Abstract

Live performance, bone health and metabolic responses to the interaction among stocking density and dietary concentrations of total calcium (TCa) and non-phytate phosphorus (NPP) were determined on 2,232 Ross 308 female broilers over a 3-wk experimental period. From 22 d of age, birds were randomly divided into 48 groups and provided with different corn-soybean meal-based diets varying in TCa (0.70% or 0.90%) and NPP (0.28% or 0.36%) content at 1 of 2 stocking densities [28.6 (LSD, 13 broilers/m2) and 39.6 (HSD, 18 broilers/m2) kg of predicted final BW/m2 floor space], according to a 2 × 2 × 2 factorial design with 6 replications in each treatment. Regardless of NPP supplementation, a high-TCa (0.90%) diet aggravated the impact of HSD on growth (BW gain and feed efficiency, P <0.001) and motility (gait score, P <0.001). This might be explained by deteriorating tibia quality (relative weight, mineral composition and biomechanical property; P <0.01), due to the involvement of decreasing duodenal absorption (type IIb sodium-phosphate co-transporter mRNA, P <0.001) in reduced phosphorus retention (P <0.001).
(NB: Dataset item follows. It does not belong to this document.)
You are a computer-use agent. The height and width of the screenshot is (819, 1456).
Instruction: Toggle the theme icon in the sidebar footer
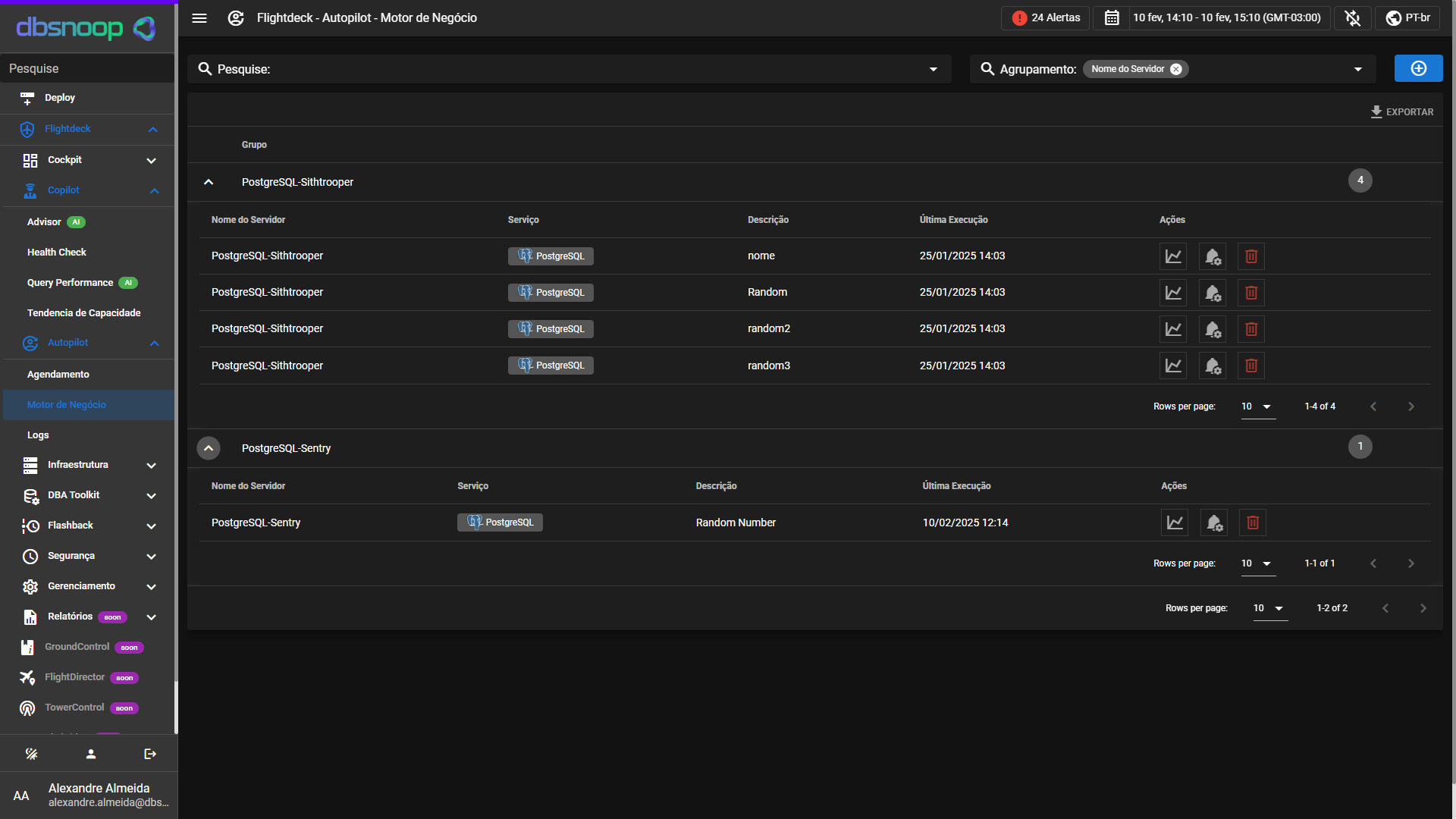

On the contrary, increasing dietary NPP (0.36%), particularly if high in TCa (0.90%), boosted TCa retention (P <0.05) by improving absorption (calcium-binding protein D28k transcription, P <0.05) for LSD chickens, hence enhancing bone development (relative tibia weight and tibia breaking strength, P <0.05) and leg health (walking ability, P <0.05). Together, HSD and LSD birds show an impaired TCa tolerance and a higher TCa+NPP threshold, respectively, to allow the optimization of bone quality via altered intestinal absorption.